As Close says in the course of a genuinely interesting interview, printed in the catalogue,
I always thought that whatever has happened in someone’s life, there is evidence embedded in that face. If they have laughed their whole life they have laugh lines. And if they frowned their whole lives they have furrows.We almost relate to someone in one of these paintings as we would related to someone that we would meet [ … ] I think this can also happen with my own image and I think that is why I’m so careful to present it so neutrally, so that I’m not bound to get just one reading: that everyone can relate to this image as they would relate to me ….

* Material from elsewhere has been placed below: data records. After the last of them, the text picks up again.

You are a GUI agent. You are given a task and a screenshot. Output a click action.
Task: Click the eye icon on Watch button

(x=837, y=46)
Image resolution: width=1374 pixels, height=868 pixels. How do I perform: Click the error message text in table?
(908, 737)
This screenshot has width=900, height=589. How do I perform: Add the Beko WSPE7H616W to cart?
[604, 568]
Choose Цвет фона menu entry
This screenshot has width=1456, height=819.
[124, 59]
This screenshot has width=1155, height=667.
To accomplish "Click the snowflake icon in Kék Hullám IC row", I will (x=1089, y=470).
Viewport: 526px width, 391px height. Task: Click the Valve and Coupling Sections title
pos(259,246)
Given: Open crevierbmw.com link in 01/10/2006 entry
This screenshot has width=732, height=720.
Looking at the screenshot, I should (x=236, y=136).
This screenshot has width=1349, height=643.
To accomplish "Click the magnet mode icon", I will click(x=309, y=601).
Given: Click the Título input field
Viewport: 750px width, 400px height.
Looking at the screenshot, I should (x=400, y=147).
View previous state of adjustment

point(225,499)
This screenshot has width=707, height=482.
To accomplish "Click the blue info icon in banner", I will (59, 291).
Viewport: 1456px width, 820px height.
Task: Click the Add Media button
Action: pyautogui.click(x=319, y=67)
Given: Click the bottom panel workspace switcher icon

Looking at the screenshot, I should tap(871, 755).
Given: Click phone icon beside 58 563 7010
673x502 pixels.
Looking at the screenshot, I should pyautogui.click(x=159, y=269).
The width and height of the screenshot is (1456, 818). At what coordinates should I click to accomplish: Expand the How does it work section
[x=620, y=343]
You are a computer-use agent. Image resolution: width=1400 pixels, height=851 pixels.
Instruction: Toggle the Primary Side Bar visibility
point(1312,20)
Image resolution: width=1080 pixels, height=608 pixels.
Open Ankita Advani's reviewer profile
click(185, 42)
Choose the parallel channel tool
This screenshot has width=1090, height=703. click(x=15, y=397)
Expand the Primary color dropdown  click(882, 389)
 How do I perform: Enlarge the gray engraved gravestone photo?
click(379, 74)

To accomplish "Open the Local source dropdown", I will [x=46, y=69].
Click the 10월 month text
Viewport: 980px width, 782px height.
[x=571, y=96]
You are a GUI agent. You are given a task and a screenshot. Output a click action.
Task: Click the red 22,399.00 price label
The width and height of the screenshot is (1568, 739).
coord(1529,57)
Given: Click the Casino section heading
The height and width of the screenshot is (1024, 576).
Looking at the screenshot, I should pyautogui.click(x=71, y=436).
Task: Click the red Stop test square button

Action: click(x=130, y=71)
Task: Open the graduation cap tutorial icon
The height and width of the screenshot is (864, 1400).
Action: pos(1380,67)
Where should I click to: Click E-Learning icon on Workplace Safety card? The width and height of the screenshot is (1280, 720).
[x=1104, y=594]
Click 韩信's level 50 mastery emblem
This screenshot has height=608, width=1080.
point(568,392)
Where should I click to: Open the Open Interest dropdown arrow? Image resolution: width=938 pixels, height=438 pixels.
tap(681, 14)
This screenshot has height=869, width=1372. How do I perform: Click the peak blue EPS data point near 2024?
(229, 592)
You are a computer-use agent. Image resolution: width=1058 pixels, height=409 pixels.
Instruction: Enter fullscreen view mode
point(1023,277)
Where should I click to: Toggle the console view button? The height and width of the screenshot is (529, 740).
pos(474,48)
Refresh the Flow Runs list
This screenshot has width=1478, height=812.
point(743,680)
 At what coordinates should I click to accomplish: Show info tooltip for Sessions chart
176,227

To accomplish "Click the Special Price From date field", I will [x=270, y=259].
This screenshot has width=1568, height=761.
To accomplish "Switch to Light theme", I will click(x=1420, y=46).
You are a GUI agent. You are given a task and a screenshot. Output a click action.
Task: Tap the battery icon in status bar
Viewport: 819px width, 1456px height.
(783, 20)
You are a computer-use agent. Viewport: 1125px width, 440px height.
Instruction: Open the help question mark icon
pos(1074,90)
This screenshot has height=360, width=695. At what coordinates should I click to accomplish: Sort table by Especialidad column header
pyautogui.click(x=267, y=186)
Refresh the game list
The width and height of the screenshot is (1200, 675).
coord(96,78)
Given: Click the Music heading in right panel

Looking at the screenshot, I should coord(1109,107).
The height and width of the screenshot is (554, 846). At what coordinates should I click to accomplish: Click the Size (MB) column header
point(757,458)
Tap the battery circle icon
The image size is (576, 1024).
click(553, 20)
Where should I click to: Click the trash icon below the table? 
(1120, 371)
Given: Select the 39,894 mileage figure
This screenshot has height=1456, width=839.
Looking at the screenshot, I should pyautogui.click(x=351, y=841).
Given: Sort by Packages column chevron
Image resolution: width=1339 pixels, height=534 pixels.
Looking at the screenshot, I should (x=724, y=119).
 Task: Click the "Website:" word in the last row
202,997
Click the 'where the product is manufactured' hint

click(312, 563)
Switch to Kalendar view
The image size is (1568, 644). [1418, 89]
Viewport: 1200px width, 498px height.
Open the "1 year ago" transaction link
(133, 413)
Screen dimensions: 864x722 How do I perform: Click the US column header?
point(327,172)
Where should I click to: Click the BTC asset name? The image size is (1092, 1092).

And this, of course, takes us right back to the beginning. Almost as if enacting Close’s own narrative here, I first saw his self portraits, and then saw him, and was pleased at how well the two parts of the jigsaw puzzle came to fit together in my hands. It’s not just about verisimilitude, either — it’s about mood, warmth, iconography, palette, scale, ambience — and, as often happens with intuition, there’s nothing very objective about it. Let’s be honest. I was surprised, when I saw Close, about the extent of intuitive truth his pictures, for all their glossy contemporary self-consciousness, had been able to convey. Could it be that some of the pictures in Self Portrait, read not seriously but intuitively, whimsically, fantastically, might actually carry more weight than I could have believed? Sadly, yet obviously, the answer can never be proved. All we can do is to look, wonder, smile, grimace and stare, and generally do the best we can.
Some of the most stimulating art history of the past generation has attempted to excavate the circumstances surrounding the creation of specific works in search of context, meaning, purpose. Yet these have proved elusive. Looking back at even the best of such works, what is generally most striking now is not what they reveal about the art in question, but rather the preoccupations, political and cultural assumptions, quirks and blind spots of each art historian — although the datedness of these, like the clothing of ours parents’ day, may radiate as much retro charm as anything else, and may indeed come back into fashion again from time to time. What all of this does suggest, however, is that there is quite a lot one needs to know about a self portrait before it is possible even to begin to understand much about it, let alone comparing it with another self portrait. Beyond that, the rest is lovely, consoling, unsustainable daydreams.
And what’s wrong with that, you might well ask? Very little, probably. In any event, there’s no harm in making your way along to the NPG within the next few months, if only in order to decide for yourself.
Dr Bunny Smedley lives in central London, and wishes that her toddler son liked Van Eyck or even Velazquez as much as he does Rachel Whiteread.